§ **Task details**: Reply with exactly the lines from the one that contains "192 (269, 1528)" through the last line of the records below, and with no other lines.

[Stored items from a collection]
_ _ _
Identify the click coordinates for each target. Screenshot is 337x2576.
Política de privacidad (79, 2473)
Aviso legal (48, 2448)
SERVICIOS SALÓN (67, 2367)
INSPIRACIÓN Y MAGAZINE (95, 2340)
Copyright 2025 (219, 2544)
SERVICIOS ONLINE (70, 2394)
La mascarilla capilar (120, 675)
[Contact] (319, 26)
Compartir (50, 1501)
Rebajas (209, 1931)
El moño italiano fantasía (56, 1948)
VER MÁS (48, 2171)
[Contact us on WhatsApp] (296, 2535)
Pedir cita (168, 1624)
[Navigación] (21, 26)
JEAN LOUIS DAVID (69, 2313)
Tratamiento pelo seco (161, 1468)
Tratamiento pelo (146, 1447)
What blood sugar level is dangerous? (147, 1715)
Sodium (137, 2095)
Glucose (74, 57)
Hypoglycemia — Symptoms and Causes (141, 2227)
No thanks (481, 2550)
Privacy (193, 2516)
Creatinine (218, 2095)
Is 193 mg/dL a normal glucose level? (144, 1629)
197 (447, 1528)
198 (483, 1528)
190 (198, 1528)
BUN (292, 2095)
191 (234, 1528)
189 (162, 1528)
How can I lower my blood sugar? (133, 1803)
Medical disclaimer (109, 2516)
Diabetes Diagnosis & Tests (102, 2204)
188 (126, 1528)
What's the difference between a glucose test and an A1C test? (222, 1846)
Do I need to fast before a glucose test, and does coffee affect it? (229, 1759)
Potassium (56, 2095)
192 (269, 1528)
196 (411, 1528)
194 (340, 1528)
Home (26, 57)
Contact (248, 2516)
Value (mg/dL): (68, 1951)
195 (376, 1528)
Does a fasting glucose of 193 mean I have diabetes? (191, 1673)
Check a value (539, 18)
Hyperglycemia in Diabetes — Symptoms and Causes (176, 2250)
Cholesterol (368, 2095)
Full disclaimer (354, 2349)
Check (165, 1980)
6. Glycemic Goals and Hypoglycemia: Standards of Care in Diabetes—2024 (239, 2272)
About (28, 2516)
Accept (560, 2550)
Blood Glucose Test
_ _ _
§ **Exercise output**:
192 (269, 1528)
196 (411, 1528)
194 (340, 1528)
Home (26, 57)
Contact (248, 2516)
Value (mg/dL): (68, 1951)
195 (376, 1528)
Does a fasting glucose of 193 mean I have diabetes? (191, 1673)
Check a value (539, 18)
Hyperglycemia in Diabetes — Symptoms and Causes (176, 2250)
Cholesterol (368, 2095)
Full disclaimer (354, 2349)
Check (165, 1980)
6. Glycemic Goals and Hypoglycemia: Standards of Care in Diabetes—2024 (239, 2272)
About (28, 2516)
Accept (560, 2550)
Blood Glucose Test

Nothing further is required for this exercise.